We wanted something compiled and relatively fast (though almost anything would be better than JS), and with good C interop because of the libs we used underneath. We chose Go. It's an annoying language, but I can't say it was a bad choice in the end. Message passing in Go is (almost) a gift from Joe Armstrong himself (if it wasn't so dumbbed down), and makes concurrency super easy (though not reliable)!

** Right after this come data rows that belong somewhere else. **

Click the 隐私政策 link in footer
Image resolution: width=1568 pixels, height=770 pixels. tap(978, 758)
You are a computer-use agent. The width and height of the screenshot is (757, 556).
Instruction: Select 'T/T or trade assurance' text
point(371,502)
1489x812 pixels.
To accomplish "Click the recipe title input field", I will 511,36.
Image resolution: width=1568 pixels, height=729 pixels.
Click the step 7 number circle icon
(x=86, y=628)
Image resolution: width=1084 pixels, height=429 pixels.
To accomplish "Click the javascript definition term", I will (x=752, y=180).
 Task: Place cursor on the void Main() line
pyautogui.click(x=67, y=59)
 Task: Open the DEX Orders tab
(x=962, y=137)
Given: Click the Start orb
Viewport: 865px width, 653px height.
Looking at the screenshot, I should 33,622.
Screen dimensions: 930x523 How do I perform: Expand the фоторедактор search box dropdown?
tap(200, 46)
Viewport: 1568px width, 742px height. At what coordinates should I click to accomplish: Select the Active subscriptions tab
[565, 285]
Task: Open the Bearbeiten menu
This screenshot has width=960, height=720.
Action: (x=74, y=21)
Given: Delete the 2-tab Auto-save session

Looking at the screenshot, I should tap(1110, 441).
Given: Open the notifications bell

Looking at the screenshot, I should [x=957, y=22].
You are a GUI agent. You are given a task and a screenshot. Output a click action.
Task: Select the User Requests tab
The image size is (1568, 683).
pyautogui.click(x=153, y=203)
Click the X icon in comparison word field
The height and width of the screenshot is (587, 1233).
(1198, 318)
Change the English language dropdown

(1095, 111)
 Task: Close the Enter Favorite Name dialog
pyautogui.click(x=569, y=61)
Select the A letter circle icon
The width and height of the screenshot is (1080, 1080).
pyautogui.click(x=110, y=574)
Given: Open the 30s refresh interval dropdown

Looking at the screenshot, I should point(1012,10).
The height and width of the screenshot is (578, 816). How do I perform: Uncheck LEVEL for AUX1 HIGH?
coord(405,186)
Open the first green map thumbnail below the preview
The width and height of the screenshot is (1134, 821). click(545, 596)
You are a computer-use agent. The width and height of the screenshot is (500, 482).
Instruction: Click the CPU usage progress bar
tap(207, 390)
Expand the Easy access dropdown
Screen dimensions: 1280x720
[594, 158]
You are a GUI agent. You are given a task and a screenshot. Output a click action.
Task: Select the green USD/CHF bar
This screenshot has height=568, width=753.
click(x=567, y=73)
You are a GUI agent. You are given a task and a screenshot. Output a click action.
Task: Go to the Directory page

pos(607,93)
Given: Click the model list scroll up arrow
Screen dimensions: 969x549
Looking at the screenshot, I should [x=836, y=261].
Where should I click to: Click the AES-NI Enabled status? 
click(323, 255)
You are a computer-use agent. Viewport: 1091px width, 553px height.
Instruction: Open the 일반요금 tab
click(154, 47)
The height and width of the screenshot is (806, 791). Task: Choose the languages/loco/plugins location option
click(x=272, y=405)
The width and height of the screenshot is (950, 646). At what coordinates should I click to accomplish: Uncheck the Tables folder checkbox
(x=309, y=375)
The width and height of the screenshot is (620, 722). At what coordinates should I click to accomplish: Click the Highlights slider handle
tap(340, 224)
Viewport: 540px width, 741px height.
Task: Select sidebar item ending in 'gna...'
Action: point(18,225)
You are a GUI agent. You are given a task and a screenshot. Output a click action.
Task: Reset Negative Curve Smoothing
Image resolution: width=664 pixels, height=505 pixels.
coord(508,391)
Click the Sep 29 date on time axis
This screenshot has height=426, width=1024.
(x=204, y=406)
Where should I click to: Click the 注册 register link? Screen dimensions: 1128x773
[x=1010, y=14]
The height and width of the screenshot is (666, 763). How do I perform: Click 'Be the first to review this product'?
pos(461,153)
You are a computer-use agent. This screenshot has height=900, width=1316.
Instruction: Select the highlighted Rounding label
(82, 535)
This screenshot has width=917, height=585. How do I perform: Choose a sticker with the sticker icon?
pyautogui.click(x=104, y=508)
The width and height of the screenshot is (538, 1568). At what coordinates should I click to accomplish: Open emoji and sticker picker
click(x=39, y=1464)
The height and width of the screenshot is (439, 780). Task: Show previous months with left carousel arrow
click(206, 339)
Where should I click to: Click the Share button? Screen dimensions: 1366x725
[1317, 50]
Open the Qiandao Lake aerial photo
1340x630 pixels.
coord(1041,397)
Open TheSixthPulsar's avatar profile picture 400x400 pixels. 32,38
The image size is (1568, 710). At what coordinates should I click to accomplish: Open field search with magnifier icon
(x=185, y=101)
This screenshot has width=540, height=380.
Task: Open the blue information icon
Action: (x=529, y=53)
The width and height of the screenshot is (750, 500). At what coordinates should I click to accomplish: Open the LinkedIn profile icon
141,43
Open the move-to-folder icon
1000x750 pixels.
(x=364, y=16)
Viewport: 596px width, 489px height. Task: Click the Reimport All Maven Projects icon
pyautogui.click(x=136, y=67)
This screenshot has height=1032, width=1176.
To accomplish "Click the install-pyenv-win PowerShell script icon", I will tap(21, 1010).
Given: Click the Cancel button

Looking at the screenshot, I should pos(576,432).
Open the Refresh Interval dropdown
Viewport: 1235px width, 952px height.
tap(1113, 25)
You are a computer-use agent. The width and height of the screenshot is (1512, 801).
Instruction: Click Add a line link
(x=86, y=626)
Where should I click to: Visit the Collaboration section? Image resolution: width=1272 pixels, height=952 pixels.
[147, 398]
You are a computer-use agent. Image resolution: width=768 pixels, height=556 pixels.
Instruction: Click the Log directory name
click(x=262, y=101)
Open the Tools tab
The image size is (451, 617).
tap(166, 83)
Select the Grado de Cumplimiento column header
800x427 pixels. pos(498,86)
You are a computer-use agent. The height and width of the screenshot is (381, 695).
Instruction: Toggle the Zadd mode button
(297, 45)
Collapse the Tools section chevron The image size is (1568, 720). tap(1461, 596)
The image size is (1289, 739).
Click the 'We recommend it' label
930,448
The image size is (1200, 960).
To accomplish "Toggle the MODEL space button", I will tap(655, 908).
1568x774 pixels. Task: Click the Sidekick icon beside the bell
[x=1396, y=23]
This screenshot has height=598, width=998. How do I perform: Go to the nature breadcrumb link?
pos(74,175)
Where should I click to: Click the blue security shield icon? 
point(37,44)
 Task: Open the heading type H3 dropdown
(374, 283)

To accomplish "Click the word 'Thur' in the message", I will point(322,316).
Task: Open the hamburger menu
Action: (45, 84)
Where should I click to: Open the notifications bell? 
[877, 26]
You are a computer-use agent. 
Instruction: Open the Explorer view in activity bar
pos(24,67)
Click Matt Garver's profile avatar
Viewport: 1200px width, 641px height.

At some point I suspected a memory leak. The glue C code is very simple, simple enough I carefully analyzed, and covered all cases[^2]. Still, there were signs of a memory leak. I got valgrind out, and no matter what I did, no leaks detected. I searched around at the time and read comments saying that Go's GC likes to hang on to objects for longer than one would expect. Case closed!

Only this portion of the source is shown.